Factorise:
`q ^(2) - 10q + 21`

To factorise the expression \( q^2 - 10q + 21 \), we will follow these steps: ### Step 1: Identify the coefficients The expression is in the standard quadratic form \( ax^2 + bx + c \), where: - \( a = 1 \) (coefficient of \( q^2 \)) - \( b = -10 \) (coefficient of \( q \)) - \( c = 21 \) (constant term) **Hint:** Identify the coefficients of the quadratic expression to understand what you are working with. ### Step 2: Find two numbers that multiply to \( ac \) and add to \( b \) We need to find two numbers that multiply to \( a \cdot c = 1 \cdot 21 = 21 \) and add to \( b = -10 \).

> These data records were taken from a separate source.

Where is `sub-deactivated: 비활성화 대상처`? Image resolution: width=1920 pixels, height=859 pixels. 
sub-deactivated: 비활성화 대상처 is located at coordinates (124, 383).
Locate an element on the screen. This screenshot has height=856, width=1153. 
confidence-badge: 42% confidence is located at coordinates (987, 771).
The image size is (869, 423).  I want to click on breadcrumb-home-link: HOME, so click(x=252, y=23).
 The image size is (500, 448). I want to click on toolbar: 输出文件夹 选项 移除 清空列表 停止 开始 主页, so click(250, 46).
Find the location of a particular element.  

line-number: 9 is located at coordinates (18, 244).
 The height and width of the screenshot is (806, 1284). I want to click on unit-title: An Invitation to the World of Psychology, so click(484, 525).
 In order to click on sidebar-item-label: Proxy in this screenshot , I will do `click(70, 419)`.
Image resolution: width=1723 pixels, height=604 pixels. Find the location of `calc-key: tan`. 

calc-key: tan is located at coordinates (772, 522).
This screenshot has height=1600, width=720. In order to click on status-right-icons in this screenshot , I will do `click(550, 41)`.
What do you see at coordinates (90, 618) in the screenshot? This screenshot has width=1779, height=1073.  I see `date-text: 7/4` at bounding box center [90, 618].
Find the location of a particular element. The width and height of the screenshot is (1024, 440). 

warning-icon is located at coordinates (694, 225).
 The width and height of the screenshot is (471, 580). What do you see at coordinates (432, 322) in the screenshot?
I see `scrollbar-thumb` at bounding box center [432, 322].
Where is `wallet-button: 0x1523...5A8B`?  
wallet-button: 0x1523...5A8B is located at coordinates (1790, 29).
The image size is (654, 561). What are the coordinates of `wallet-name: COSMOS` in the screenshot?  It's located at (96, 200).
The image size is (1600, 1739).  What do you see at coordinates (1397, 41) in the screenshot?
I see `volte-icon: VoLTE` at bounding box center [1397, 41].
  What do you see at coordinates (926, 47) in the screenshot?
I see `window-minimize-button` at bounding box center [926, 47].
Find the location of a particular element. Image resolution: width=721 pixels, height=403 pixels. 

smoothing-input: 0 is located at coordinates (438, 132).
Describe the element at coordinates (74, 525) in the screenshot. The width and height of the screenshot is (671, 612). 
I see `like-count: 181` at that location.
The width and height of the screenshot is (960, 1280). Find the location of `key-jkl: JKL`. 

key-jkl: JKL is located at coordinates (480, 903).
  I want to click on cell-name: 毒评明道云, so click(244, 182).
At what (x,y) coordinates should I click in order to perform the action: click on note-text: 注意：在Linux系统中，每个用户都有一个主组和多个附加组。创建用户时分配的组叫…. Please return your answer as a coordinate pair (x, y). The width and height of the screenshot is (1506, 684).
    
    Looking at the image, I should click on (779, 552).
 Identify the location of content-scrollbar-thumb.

The two numbers that meet these criteria are \( -3 \) and \( -7 \): - \( -3 \times -7 = 21 \) - \( -3 + -7 = -10 \) **Hint:** Look for pairs of factors of the constant term that also add up to the coefficient of \( q \). ### Step 3: Rewrite the middle term Using the two numbers found, we can rewrite the expression: \[ q^2 - 10q + 21 = q^2 - 3q - 7q + 21 \] **Hint:** Break down the middle term into two terms using the numbers you found. ### Step 4: Group the terms Now we group the terms: \[ (q^2 - 3q) + (-7q + 21) \] **Hint:** Group the terms in pairs to prepare for factoring. ### Step 5: Factor out the common terms Now, we factor out the common factors from each group: \[ q(q - 3) - 7(q - 3) \] **Hint:** Look for common factors in each group and factor them out. ### Step 6: Factor by grouping Now we can factor out the common binomial factor \( (q - 3) \): \[ (q - 3)(q - 7) \] **Hint:** Once you have a common factor, factor it out to simplify the expression. ### Final Answer Thus, the factorised form of \( q^2 - 10q + 21 \) is: \[ (q - 3)(q - 7) \]